▸ **What needs to be done**: Lift out, unaltered, the lines of the material below between the line holding "You are a computer-use agent. Viewport: 800px" and the line holding "Click the cube", counting both.

▸ **Exercise input**:

>>>>

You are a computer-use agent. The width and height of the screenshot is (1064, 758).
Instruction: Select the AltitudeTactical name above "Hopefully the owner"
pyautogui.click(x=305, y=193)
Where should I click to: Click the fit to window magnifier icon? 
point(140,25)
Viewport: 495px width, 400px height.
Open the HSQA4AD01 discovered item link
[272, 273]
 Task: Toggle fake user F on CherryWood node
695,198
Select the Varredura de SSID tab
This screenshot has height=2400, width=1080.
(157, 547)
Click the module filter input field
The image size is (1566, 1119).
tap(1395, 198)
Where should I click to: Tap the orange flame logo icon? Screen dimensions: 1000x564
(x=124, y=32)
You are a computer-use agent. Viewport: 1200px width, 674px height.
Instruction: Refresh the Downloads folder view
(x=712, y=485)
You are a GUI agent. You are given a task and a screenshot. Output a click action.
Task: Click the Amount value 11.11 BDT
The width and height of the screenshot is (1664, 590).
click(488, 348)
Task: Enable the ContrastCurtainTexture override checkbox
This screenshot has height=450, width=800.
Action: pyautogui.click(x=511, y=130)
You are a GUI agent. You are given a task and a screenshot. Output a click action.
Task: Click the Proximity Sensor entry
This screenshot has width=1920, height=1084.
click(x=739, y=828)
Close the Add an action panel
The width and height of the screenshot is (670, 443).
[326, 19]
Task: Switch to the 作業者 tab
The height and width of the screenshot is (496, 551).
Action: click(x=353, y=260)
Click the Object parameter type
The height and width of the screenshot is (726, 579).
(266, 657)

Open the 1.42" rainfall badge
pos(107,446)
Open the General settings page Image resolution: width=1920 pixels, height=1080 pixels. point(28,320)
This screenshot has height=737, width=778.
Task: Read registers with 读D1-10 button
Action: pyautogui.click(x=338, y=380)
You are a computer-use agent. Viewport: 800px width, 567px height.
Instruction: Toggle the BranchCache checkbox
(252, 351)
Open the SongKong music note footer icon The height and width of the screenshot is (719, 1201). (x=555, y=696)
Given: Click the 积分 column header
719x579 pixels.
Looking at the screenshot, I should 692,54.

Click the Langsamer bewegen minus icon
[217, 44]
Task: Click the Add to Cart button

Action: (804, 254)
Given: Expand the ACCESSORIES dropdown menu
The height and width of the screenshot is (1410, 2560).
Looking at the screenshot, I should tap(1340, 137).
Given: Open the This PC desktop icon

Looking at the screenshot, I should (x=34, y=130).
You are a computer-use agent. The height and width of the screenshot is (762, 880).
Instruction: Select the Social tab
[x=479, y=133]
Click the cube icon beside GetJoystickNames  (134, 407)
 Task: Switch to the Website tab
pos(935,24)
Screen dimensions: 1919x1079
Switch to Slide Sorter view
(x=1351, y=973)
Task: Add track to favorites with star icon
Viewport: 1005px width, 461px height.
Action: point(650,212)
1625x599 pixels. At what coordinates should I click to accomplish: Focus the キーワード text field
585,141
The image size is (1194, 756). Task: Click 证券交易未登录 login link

<<<<

▸ **Reply to the task**:
You are a computer-use agent. Viewport: 800px width, 567px height.
Instruction: Toggle the BranchCache checkbox
(252, 351)
Open the SongKong music note footer icon The height and width of the screenshot is (719, 1201). (x=555, y=696)
Given: Click the 积分 column header
719x579 pixels.
Looking at the screenshot, I should 692,54.

Click the Langsamer bewegen minus icon
[217, 44]
Task: Click the Add to Cart button

Action: (804, 254)
Given: Expand the ACCESSORIES dropdown menu
The height and width of the screenshot is (1410, 2560).
Looking at the screenshot, I should tap(1340, 137).
Given: Open the This PC desktop icon

Looking at the screenshot, I should (x=34, y=130).
You are a computer-use agent. The height and width of the screenshot is (762, 880).
Instruction: Select the Social tab
[x=479, y=133]
Click the cube icon beside GetJoystickNames  (134, 407)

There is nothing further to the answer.